Moka5 officials say the new MokaFive Suite 2.0 platform represents a
turning point in desktop virtualization technology.
Moka5 on June 22 announced Version 2.0 of its MokaFive Suite
desktop-as-a-service platform, which not only lets businesses deliver a
set and secure corporate desktop image to users' desktops, but also lets those users
safely customize their desktops with personalized data, settings and applications.
That is a key differentiator between MokaFive and other desktop
virtualization products, according to Purnima Padmanabhan, vice president of
products at Moka5. Most other offerings let administrators put a corporate
image on a PC or laptop and then lock it down, not allowing the users to
customize those systems. In addition, those solutions don't work well offline
or in a mobile environment, Padmanabhan said in an interview.
"It's not a feasible proposition if you're going to [use desktop
virtualization] for a large population," Padmanabhan said. "The
moment you lock it down … you've essentially stifled the very creativity [in
employees] you were trying to encourage."
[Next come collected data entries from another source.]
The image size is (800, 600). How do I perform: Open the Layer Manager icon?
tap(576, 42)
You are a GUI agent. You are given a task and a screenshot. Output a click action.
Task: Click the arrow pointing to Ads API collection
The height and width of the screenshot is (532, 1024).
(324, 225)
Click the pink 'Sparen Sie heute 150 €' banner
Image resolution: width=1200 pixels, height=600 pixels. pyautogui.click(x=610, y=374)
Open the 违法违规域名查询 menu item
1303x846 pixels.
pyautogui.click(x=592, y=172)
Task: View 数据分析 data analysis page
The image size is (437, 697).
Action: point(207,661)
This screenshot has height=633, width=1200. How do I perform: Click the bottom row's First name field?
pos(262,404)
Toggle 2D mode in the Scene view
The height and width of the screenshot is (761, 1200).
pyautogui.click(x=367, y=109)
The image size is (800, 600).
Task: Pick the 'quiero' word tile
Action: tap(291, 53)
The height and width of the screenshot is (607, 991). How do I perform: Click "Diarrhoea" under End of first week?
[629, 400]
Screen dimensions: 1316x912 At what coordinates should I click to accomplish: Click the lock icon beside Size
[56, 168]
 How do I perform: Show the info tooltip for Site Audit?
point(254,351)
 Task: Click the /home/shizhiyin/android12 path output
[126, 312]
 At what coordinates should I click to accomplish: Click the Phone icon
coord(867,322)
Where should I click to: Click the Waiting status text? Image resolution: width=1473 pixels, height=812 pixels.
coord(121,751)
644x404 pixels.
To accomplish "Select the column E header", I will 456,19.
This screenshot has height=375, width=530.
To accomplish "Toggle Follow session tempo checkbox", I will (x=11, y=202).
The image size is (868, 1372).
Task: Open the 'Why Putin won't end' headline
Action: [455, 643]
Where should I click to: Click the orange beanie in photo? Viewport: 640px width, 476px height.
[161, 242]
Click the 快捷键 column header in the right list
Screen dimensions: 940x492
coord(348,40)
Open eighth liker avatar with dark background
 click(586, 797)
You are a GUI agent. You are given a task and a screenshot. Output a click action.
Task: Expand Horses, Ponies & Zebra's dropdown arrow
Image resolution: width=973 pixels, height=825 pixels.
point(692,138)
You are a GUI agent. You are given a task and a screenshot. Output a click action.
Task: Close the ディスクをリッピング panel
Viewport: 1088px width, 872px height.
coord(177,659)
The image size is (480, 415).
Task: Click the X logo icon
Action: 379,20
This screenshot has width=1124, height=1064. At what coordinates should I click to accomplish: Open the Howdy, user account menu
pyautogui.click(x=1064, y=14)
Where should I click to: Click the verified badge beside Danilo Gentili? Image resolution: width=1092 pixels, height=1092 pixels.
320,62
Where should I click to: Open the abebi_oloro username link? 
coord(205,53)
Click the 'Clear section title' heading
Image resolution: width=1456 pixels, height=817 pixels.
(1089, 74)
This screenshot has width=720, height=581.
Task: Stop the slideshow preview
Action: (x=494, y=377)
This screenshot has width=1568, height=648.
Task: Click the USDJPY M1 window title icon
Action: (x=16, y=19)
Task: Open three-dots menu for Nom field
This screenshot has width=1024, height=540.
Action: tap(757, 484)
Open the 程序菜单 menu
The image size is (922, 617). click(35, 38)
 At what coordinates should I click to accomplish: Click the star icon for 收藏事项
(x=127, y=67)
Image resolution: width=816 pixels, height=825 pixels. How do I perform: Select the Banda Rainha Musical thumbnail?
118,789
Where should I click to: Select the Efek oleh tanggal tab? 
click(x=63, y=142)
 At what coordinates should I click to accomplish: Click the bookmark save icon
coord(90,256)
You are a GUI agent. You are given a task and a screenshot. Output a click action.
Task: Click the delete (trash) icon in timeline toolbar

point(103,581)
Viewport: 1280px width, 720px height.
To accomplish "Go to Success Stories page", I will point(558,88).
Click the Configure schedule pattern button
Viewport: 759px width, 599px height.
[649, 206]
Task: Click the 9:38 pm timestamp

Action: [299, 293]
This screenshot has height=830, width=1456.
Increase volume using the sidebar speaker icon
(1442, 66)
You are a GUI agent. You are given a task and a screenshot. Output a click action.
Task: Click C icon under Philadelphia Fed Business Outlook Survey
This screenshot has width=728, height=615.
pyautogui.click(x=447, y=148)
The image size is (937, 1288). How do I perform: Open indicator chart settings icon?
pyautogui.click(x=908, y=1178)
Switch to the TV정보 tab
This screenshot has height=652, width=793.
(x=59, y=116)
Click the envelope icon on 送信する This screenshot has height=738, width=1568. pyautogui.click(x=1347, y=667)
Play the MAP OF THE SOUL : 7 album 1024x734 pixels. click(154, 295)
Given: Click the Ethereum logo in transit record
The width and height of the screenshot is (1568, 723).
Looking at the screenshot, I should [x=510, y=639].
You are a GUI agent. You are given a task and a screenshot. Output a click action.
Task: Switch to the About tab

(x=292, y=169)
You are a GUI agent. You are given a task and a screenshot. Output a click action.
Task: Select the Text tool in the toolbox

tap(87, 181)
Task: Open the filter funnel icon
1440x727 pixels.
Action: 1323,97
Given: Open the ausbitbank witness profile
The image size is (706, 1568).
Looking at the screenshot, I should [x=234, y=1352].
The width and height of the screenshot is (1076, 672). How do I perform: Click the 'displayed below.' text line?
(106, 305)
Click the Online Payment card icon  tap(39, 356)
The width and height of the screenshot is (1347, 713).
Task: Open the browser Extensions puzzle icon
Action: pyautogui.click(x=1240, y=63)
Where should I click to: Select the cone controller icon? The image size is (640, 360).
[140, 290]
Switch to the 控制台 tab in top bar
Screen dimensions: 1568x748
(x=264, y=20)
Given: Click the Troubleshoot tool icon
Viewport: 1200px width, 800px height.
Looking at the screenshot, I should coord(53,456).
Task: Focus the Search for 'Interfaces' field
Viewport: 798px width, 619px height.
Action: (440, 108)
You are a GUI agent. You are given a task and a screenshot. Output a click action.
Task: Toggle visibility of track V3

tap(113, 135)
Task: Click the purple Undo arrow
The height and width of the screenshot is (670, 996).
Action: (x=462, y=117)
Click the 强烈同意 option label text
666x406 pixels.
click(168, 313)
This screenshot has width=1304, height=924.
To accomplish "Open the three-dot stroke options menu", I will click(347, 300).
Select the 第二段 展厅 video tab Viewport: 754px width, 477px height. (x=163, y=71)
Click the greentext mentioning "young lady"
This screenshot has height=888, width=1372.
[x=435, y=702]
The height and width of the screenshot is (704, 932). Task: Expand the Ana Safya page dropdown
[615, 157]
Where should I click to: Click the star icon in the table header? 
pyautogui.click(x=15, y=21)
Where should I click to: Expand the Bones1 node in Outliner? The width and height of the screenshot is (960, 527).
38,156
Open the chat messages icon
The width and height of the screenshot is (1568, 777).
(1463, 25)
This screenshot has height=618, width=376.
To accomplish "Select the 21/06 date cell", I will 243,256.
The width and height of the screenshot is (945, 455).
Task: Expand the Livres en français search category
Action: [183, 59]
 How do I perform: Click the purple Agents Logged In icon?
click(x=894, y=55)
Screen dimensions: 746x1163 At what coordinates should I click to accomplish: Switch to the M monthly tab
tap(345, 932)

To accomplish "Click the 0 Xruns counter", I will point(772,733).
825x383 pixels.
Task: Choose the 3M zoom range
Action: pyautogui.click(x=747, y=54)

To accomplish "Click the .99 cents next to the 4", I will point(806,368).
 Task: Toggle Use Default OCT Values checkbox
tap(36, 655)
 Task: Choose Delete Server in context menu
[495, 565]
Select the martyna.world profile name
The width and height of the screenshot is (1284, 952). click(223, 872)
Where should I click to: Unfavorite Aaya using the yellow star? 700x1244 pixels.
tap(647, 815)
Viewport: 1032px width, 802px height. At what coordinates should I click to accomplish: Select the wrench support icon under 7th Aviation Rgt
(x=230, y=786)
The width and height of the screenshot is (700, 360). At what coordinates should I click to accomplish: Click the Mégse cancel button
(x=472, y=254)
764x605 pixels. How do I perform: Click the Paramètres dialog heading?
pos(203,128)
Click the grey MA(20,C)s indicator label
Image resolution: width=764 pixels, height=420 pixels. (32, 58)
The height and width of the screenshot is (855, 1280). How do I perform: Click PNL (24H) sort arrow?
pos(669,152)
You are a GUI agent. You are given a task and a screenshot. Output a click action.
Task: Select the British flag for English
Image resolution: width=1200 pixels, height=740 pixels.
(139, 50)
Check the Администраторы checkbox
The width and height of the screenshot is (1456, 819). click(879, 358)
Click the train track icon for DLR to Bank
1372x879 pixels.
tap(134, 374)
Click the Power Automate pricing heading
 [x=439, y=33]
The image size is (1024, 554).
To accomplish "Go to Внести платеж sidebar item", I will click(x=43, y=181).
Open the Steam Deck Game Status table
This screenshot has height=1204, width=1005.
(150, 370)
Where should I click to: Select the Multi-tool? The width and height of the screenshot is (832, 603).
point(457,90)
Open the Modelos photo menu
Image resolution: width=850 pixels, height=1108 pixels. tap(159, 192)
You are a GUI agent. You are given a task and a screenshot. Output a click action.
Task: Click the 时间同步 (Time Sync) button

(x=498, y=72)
The 4-year-old company is looking to carve out a space in a highly
competitive field that includes such virtualization vendors as VMware
and Citrix
Systems.
With MokaFive, IT administrators centrally create a full virtual desktop—what
the company calls a LivePC—and then deliver it to users, who download the
virtual desktop via a Web link. Users also can carry it around on a USB
stick or a smartphone. The LivePC can run on an Apple Macintosh or on Windows
or Linux PCs.
Tasks such as patching and updates are done by the administrators, and the
MokaFive platform delivers those to each LivePC.
In what Moka5 officials call a layered approach to desktop
virtualization, users can customize their PCs without impact on the corporate
image. The layered technology separates the hardware from the operating system
and the OS from the applications, and each layer is controlled and managed
independently, Padmanabhan said.
"From a user point of view, I get exactly what I need," she said.
Other new capabilities in Version 2.0 include integration with a PC's
existing infrastructure, such as Active Directory, and richer policy-based
controls that include two-factor authentication. The controls let IT
administrators decide the different levels of lockdown for different targeted
groups.
In addition, MokaFive makes it easier for users to recover from failures
by enabling them to simply restart their LivePCs, Padmanabhan said.